My honest opinion is to be ready to deal with WHATEVER you have to deal with in order to have a business and move forward with your business. For example, I know a Home Stager who just relocated to another city, therefore she’s looking to build up her business in the new location. One day she inquired on Facebook about the most effective way to connect with realtors. She’s reached out to realtors and they haven’t been proactive in returning her calls. She’s dealing with a reality that many of us deal with. You have to be able to take action, even when you see ZERO RESULTS! It can take up to 15 “touches” in order for someone to feel comfortable enough to hire you. The reason is because these people are going to pay you at least $1k to stage their home and they’re paying this money to a total stranger.

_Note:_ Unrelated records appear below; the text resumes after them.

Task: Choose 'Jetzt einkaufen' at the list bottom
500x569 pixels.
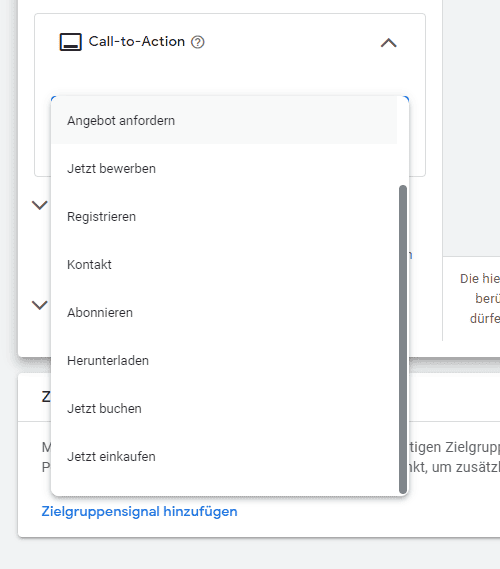Action: click(x=224, y=456)
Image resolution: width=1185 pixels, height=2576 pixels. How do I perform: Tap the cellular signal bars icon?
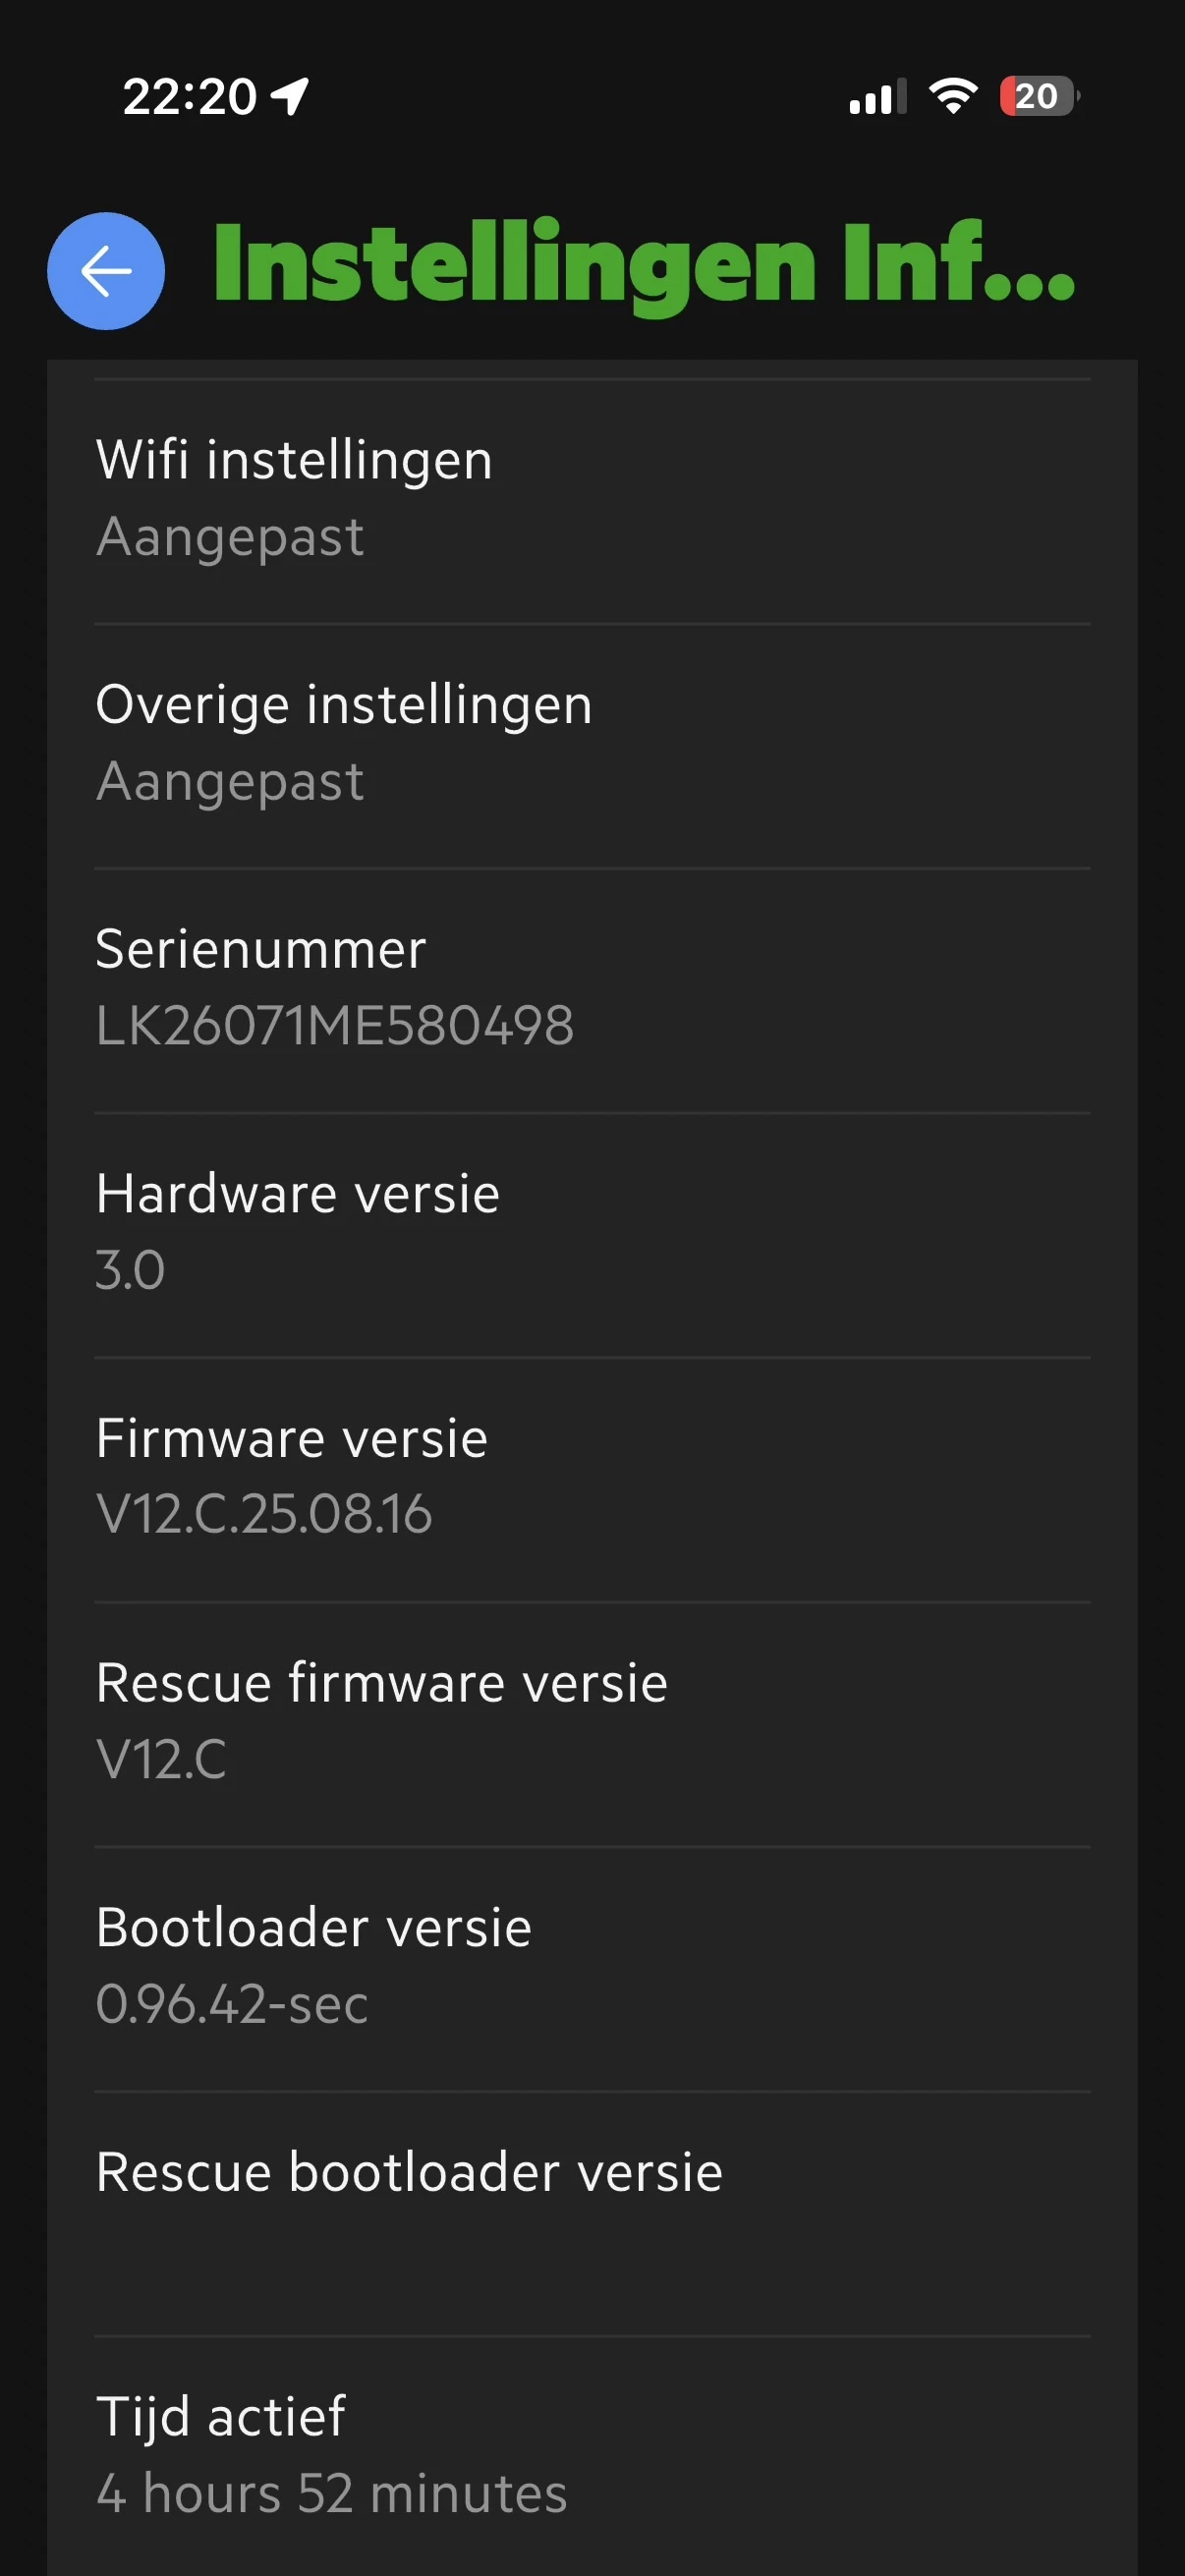click(x=877, y=97)
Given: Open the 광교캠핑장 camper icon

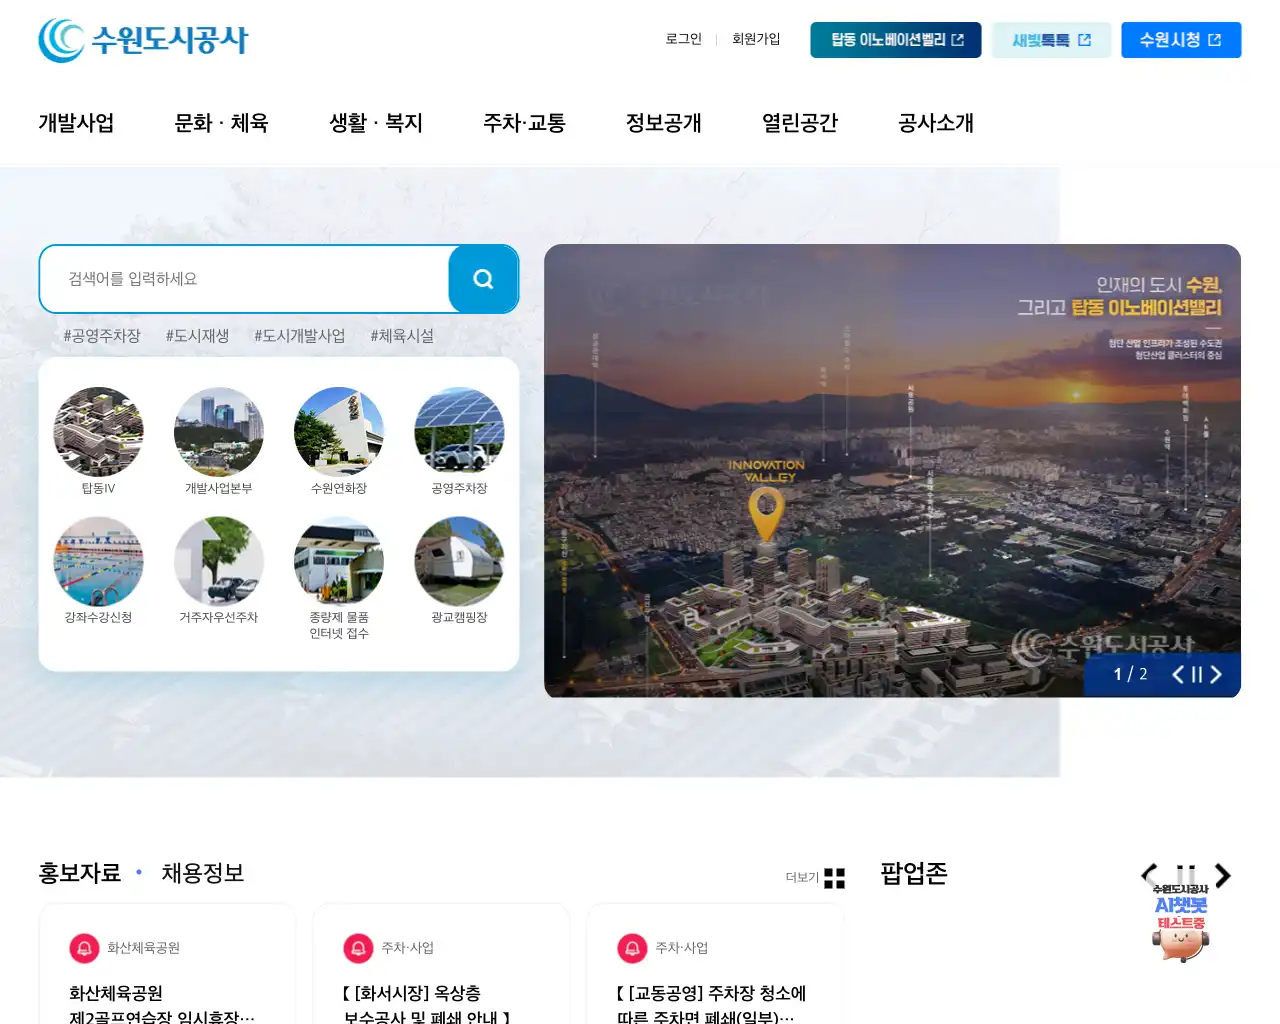Looking at the screenshot, I should 459,561.
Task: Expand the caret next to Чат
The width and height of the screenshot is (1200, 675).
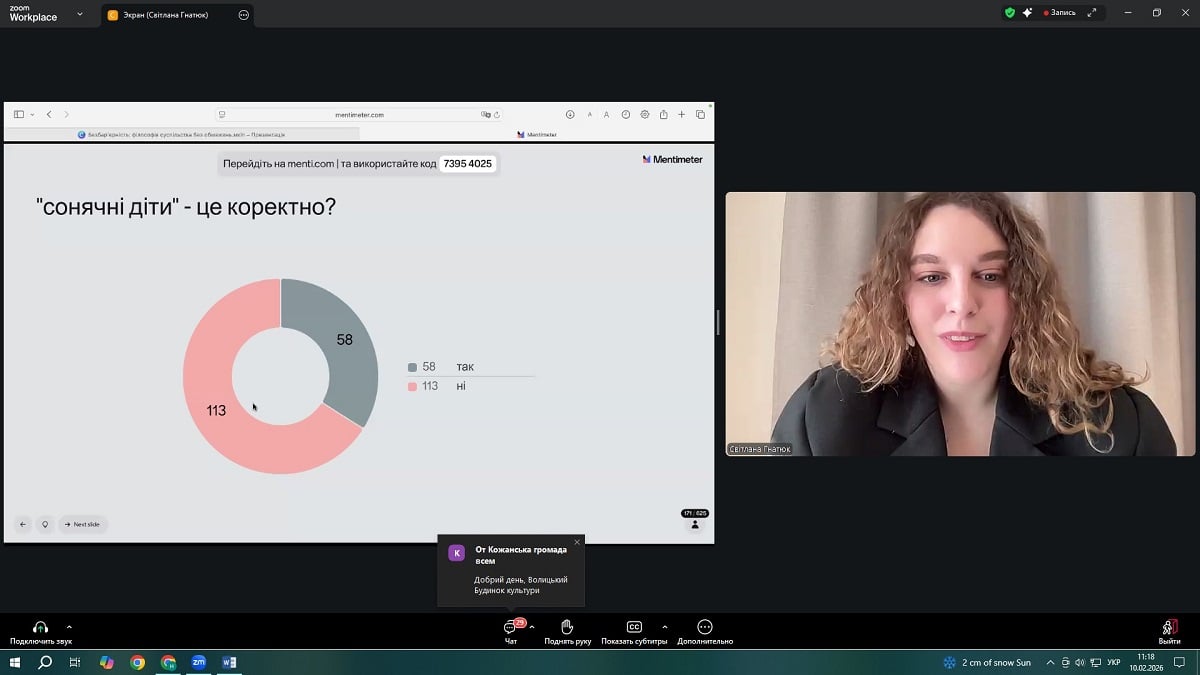Action: click(x=532, y=627)
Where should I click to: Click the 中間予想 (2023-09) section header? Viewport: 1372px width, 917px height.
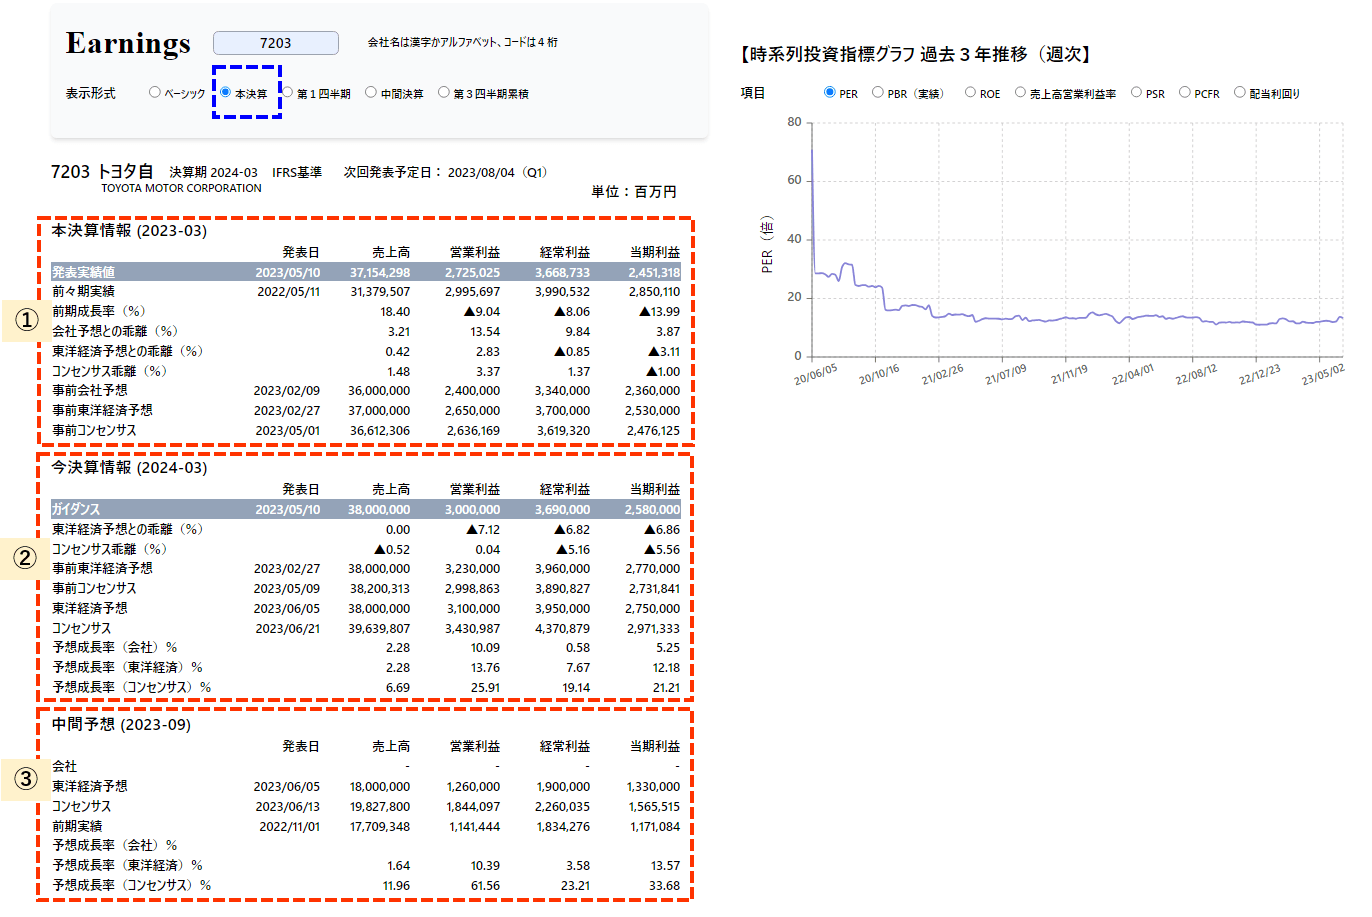121,724
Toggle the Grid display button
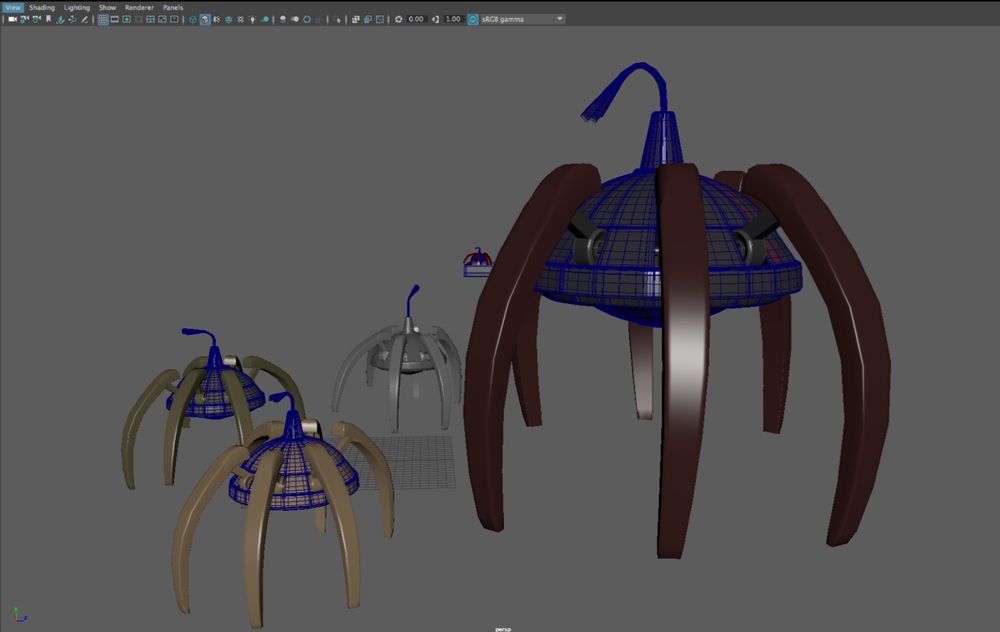The image size is (1000, 632). pyautogui.click(x=103, y=19)
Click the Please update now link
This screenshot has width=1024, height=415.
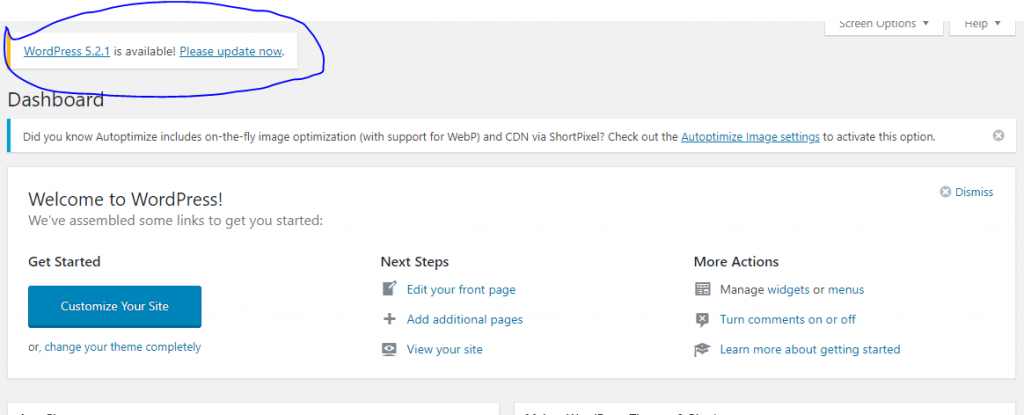pos(230,50)
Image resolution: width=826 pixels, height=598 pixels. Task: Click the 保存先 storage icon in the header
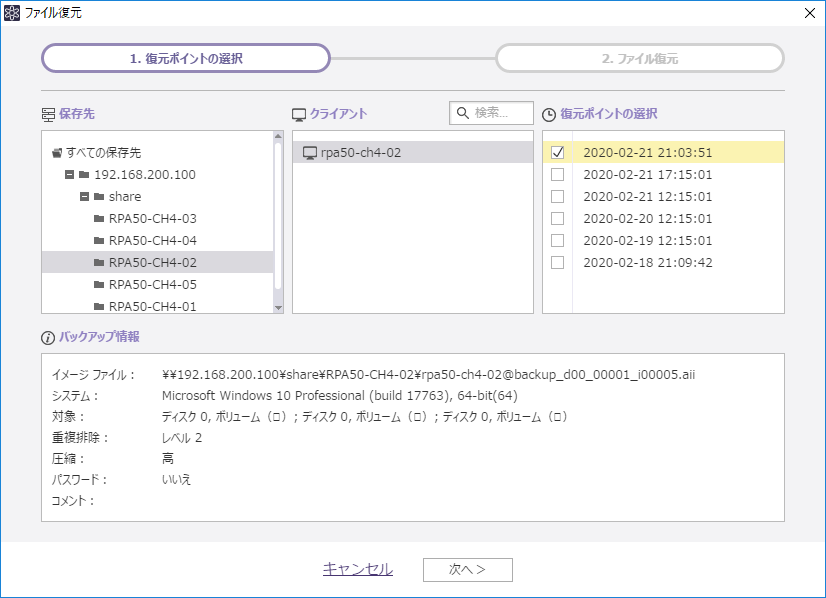(48, 114)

Another Home Stager posted on social media the other day about being so busy that she’s “running around like a chicken with her head cut off”. This is someone who doesn’t understand the law of supply and demand. Do not start a business without knowing things like this. With life in general, especially in business, people find themselves stressing over and suffering over things they have no knowledge about. It’s the equivalent of trying to lose 20 lbs, yet you’re eating German Chocolate Cake every other day. You’re setting yourself for failure if you do that.
A word about discounts. Ninety-five percent of the people you meet will inquire about a discount, so get ready for it. You will meet people who will attempt to use what they think is their relationship with you to ask about a discount. I think most of them mean well and they lack knowledge about home staging and its pricing. When it comes to money, people will do and say anything. A couple of ways to deal with this is: While being gracious and kind, say 1) My price is firm due to the fact I have to pay for increasing storage costs, furniture and movers, or you can 2) Give them 3 options when providing a bid: A basic, standard and luxury package, each with its own cost and know that your basic and standard packages will be cheaper than the luxury package. When/if they inquire about a discount, say “Sure, which one of the rooms listed in the package do you want me to remove?” That way, you’re communicating to them that you’re not giving anything away for free. They will definitely ask you and will have no shame about it.
Last and certainly not least, be willing to address and own your personal and professional development opportunities. Yes, there will be trials and potential breakdowns in your business and for the most part, the root cause of it stems from your own opportunities. For example, there are home stagers who give discounts because they have issues saying “no” or they aren’t great at setting boundaries with people. I’ve also seen a home stager hire someone to be on her team, only to have that person ditch/steal money from their clients. These aren’t business issues and they’re opportunities that point to that person’s lack of personal and professional development when growing their team.
Be willing to look at your blind spots and be willing to be responsible for them because it can cost you your reputation in the long run. Hopefully this dose of wisdom helps you figure out if home staging is the right career for you.